Jamila Baucom, Vice President for Advancement, The Children’s Village

Jamila Baucom is the Vice President for Advancement at The Children’s Village. Jamila has devoted her entire professional career to working in public service. With over 20 years of experience in fundraising and communications, she has often chosen to utilize her talents in support of organizations that focus on children, women, and families, including Planned Parenthood, the United Way, and the Children’s Defense Fund. Jamila has a B.A. from the University of Rochester and a Masters in Public Administration from NYU.


WID:  How have the needs of the youth served by The Children’s Village changed throughout the pandemic, and how have you altered your engagement strategy with donors to ensure that these needs are being addressed?  What opportunities or hurdles have arisen?

Jamila:  The Children’s Village (CV) serves over 15,000 youth and families annually, and operates more than 25 different programs throughout the NY metropolitan area. The pandemic brought home to us in stark terms that we must give people what they need; and that included finding the in-kind and financial resources to do so. Those who had access to resources like a comfortable home, technology and online purchase power could shelter in place, educate children and survive. Those who did not were exposed and many died, lost employment or income, or were not prepared or equipped to work or do school remotely. CV was and remains on the frontlines of this crisis ensuring immediate and essential needs were met.

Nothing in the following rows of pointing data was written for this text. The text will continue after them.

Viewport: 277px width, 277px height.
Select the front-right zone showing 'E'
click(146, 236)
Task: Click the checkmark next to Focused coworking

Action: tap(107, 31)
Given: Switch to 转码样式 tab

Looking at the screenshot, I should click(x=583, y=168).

Thanks to our funders and supporters, we have been able to continue providing high quality essential services. We ensured that we could maintain our current funding streams, and were in close communication with funders to express how the needs of our youth and families continued to change. We increased our online presence and provided regular digital updates to our donors and community, including providing online options for traditional in-person fundraisers. Our supporters stepped up for us in a major way through creating their own Peer-to-Peer fundraisers, donating in-kind goods, sending in messages of thanks to CV’s essential workers, and more.

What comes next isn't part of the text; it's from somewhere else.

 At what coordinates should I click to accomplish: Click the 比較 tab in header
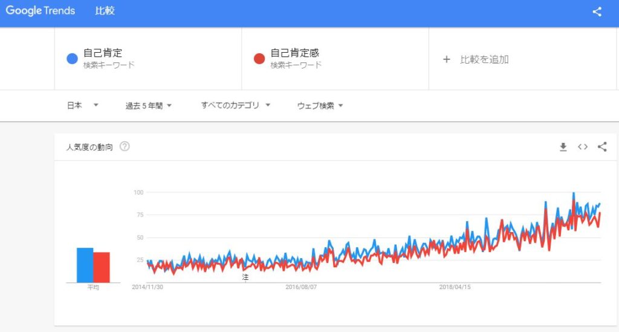point(105,11)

Going forward we want to realign CV to give our youth and families what they really need long-term – we want to help build wealth; have people who love them unconditionally; create beautiful and affordable housing in racially integrated communities; and receive a good education and access to responsive health care.


WID:  What are some of the ways in which you and other senior leadership have kept your staff motivated, supported, and mission oriented during this time?

Jamila:  I am incredibly proud to work at an organization that was so quickly able to recognize how the pandemic was going to impact our staff. While many businesses and other non-profits could create full work from home policies, the majority of our staff (over 800 of them) had to continue reporting to work every day and have done so since the crisis began to be there for the children in our care. Two weeks into the crisis our leadership and Board came up with a plan to provide temporary salary increases (ranging from 5-25%) to direct care staff, who were often leaving their own children and families to care for those at CV. Many were paying extra for transportation like Uber when public transportation moved to limited schedules and were working shift hours that did not allow them time to shop for essentials for their own families. When they did have time to shop, they were often met with hiked-up prices for simple things like paper towels and sanitizer.

We also constantly lifted up our community partners and the life-saving service provided by our foster parents. Our President and CEO and leadership team immediately instituted daily all-staff conference calls to report updates on the pandemic, availability of PPE, and more. This is no small feat for an organization that averages more than 1,200 staff, but it was essential to ensure that there was transparency and opportunities for everyone to be informed. We also moved quickly to secure whatever PPE, testing location information, and remote work strategies we could. Through it all, starting with our Board and CEO, we never forgot that we are a 170-year-old organization that works in partnership with and in support of youth and families. They are the key to why we are here, and the reason our motivated and dedicated staff continues to show up day after day.


WID: How has WID been helpful to you in your career and as a leader in the Development field?

Jamila:  WID is an amazing organization that has really created a place where I feel comfortable talking about the exciting aspects of fundraising, but also the challenges. It creates opportunities to continue to learn and hone the craft, but also those key networking and relationship-building opportunities that are so important for fundraising. WID has also allowed for a space to look at this work specifically through the lens of gender and race: both as a fundraiser but also as it relates to leadership and management. I’m really grateful to be able to look back at some relationships and key conversations I have been able to have because of WID.


WID:  What has been your favorite virtual WID event this season, or what upcoming events are you most looking forward to?

Jamila:  I have enjoyed the Deconstructing Development series. The topics covered are incredibly relevant and helpful, and create an ongoing opportunity for women in this field to expand their knowledge or dive deeper into strategies that are working.